Meet The Guardian's New Editor and Take Hope



When Alan Rusbridger retires this summer as editor in chief of The Guardian, Katherine Viner will fill his shoes and, as the first female editor of that venerable paper, she looks pretty impressive.

Viner does stand out from the London media crowd in being from Yorkshire, in the north of England, and for being a playwright and activist as well as a journalist. My Name Is Rachel Corrie, the play she and actor Alan Rickman wrote based the diaries of the 23-year old American killed by an Israeli army bulldozer as she tried to prevent the demolition of Palestinian houses in the Gaza strip, has been produced in London and in US cities from Seattle to New York. But of the four internal candidates for the job who entered a staff ballot three were women: Viner, Emily Bell, who helped set up The Guardian’s website and now directs the Tow Center for Digital Journalism at Columbia, and Janine Gibson, Viner’s predecessor as editor-in-chief of Guardian US who is now editor-in-chief of theguardian.com. Viner’s overwhelming victory in the staff ballot—she got 53 percent of the vote—made her the favorite, and also spoke volumes about her ability to retain the loyalty of colleagues and contributors despite having spent several years thousands of miles away setting up The Guardian’s Australian website.

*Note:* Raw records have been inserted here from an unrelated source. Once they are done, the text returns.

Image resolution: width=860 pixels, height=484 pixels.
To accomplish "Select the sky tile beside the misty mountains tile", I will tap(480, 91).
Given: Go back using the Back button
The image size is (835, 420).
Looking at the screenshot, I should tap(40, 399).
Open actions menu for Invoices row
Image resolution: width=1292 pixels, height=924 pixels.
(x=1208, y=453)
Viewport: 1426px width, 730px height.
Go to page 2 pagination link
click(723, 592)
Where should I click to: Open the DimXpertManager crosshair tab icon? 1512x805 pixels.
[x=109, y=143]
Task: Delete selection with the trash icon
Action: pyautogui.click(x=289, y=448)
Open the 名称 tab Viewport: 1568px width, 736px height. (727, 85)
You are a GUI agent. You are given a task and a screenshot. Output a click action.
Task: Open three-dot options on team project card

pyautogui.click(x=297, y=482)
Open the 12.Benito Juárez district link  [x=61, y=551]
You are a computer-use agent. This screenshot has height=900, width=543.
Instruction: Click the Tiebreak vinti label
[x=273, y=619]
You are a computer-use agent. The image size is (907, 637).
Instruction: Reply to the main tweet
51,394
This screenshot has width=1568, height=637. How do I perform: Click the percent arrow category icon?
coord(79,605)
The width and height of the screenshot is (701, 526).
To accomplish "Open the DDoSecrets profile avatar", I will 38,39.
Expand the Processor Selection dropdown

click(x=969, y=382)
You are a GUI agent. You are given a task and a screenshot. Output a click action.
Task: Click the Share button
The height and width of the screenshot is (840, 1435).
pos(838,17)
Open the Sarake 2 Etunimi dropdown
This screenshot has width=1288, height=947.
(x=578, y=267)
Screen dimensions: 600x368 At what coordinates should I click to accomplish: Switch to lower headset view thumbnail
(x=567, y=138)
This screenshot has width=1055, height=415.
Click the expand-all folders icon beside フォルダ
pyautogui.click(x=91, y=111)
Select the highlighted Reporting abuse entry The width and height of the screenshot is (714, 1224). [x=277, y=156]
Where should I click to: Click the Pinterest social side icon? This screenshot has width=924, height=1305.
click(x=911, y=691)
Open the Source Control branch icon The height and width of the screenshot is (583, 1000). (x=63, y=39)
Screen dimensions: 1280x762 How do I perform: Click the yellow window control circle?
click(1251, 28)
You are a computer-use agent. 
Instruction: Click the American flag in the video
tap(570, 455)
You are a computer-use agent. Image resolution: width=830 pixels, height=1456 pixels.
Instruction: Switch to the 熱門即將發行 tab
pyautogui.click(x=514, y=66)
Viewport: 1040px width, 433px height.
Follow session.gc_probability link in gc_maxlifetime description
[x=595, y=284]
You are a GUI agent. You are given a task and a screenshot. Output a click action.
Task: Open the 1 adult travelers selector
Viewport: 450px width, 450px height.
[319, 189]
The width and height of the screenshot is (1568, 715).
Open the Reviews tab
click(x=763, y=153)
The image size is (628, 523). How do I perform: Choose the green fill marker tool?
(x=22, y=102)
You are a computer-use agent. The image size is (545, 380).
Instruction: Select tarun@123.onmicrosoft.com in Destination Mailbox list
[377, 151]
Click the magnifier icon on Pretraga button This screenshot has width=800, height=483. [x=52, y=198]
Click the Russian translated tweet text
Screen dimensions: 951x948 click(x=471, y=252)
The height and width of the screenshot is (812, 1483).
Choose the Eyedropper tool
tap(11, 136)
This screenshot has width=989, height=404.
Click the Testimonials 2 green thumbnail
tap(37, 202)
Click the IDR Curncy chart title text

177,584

The presence of so many highly qualified women on the list is just one indication of the huge changes wrought by Rusbridger, who was himself only 42 when he took over in 1995 (Viner is 44). Whereas his predecessor, Peter Preston, handed over the leaked government documents that sent whistleblower Sarah Tisdall to prison, Rusbridger from the first showed a willingness to fight, successfully defending the paper against libel actions brought by the Police Federation and the MP Jonathan Aitken—who ended up in prison himself after The Guardian obtained proof he had perjured himself on the witness stand. In 2013 Rusbridger decided to physically destroy the hard drives containing information leaked by Edward Snowden rather than obey an order to hand the data over to the government. The launch ofGuardian Australia challenged Rupert Murdoch on his home turf. And of course it was Rusbridger and Ian Katz, then The Guardian’s deputy editor, who were the paper’s contacts with Julian Assange. (Katz, now the editor in chief of the BBC’s flagship Newsnight program, was the “outside” candidate who lost to Viner in the final round last week.)